● **Material to process**
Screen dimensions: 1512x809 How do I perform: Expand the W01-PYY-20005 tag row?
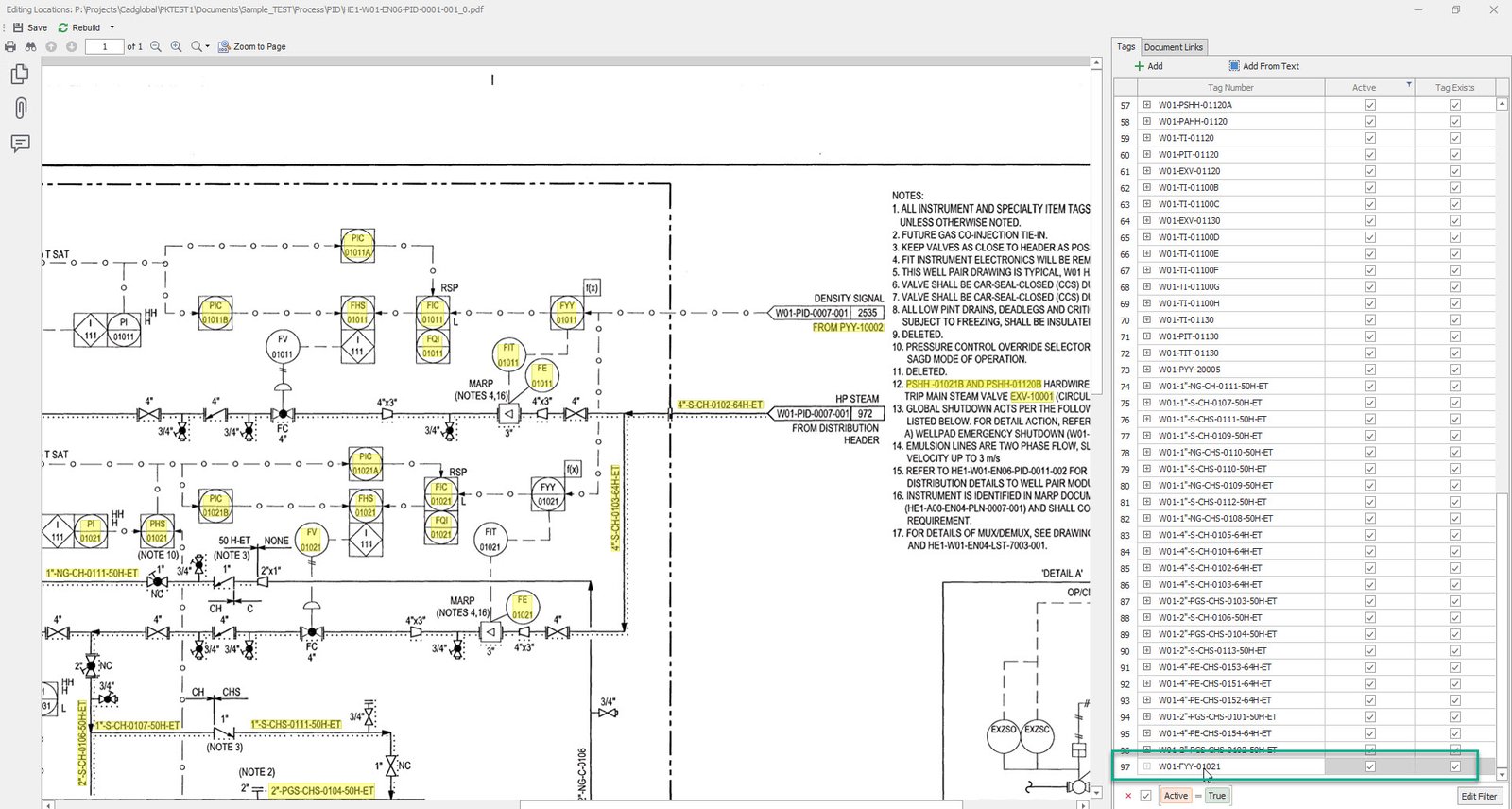pyautogui.click(x=1146, y=370)
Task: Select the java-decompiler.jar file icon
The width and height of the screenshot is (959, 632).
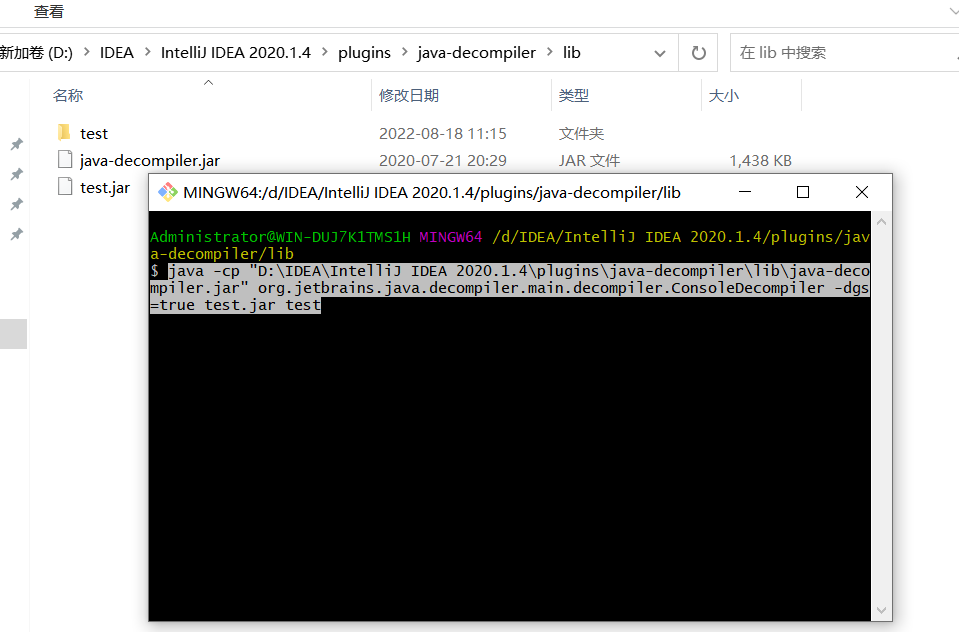Action: [x=64, y=160]
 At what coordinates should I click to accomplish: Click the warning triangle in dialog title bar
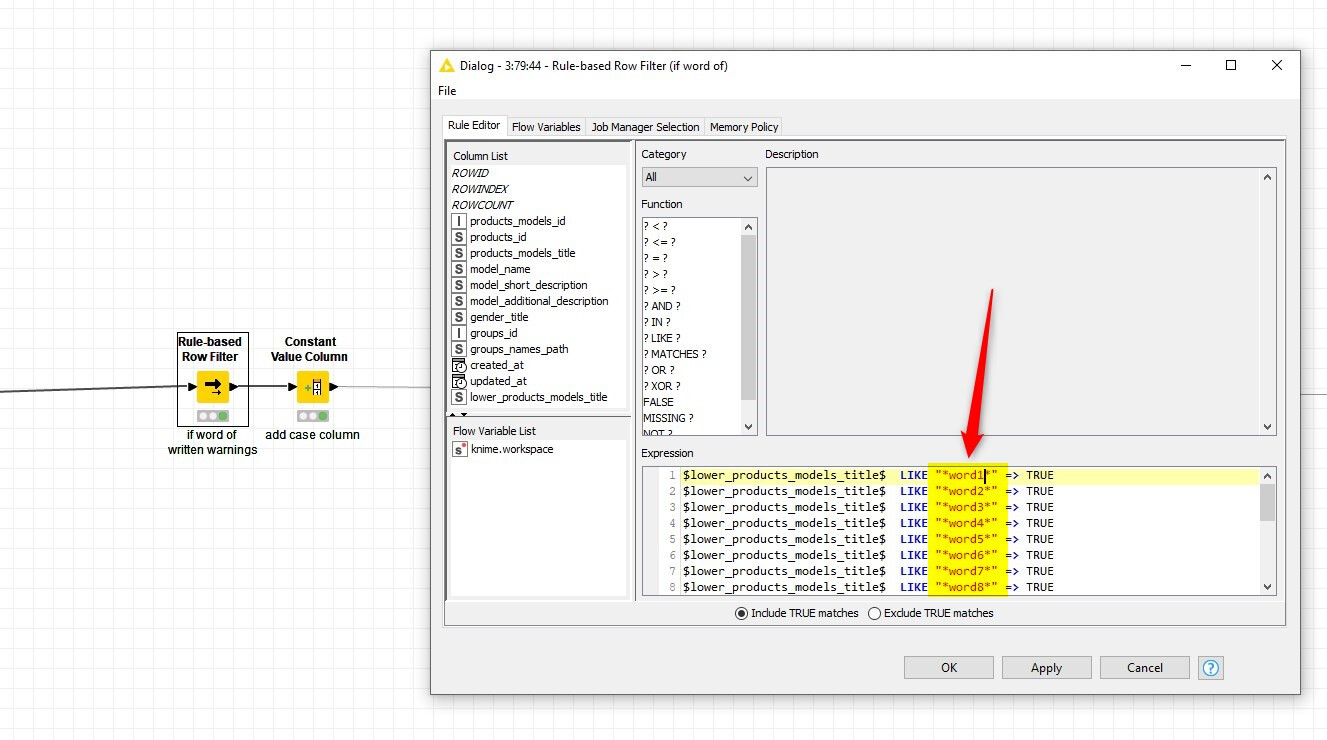pos(447,65)
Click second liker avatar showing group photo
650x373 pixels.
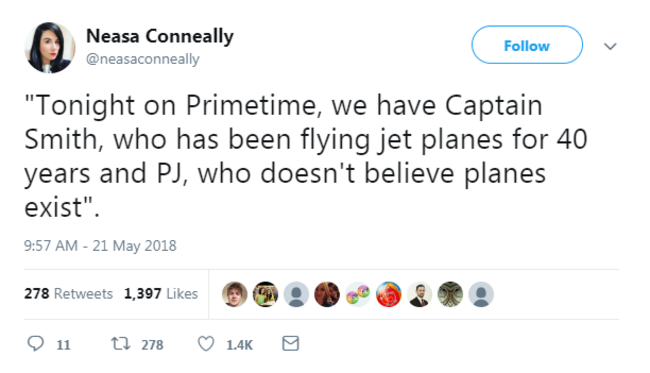click(265, 294)
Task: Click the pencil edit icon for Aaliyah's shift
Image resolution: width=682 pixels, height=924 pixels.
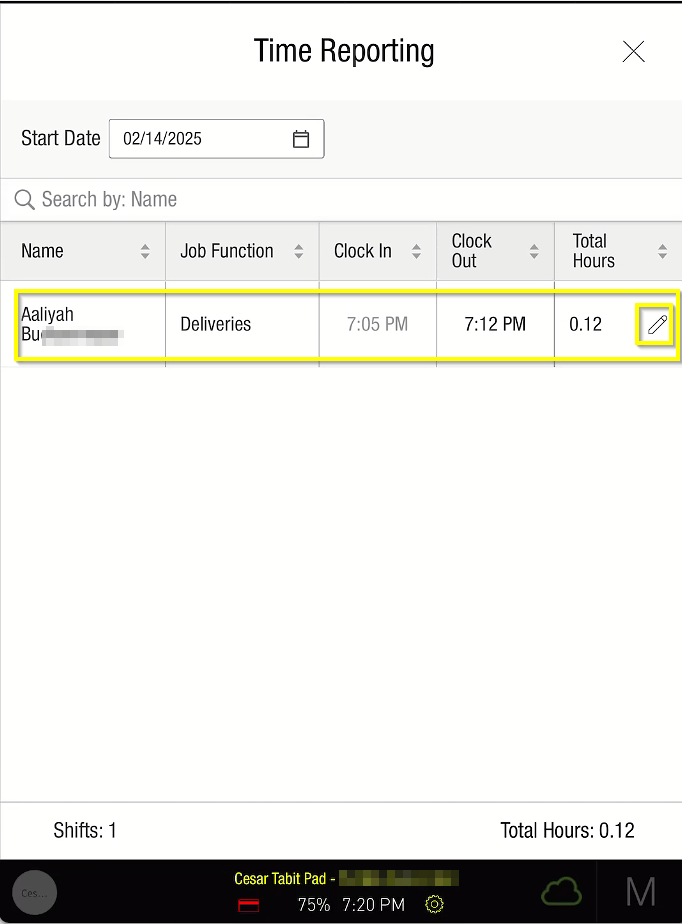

● **What this task involves**
Locate the word "icon" in the records and collect each line it appears in.

● **Exercise solution**
Task: Select the java-decompiler.jar file icon
Task: Click the pencil edit icon for Aaliyah's shift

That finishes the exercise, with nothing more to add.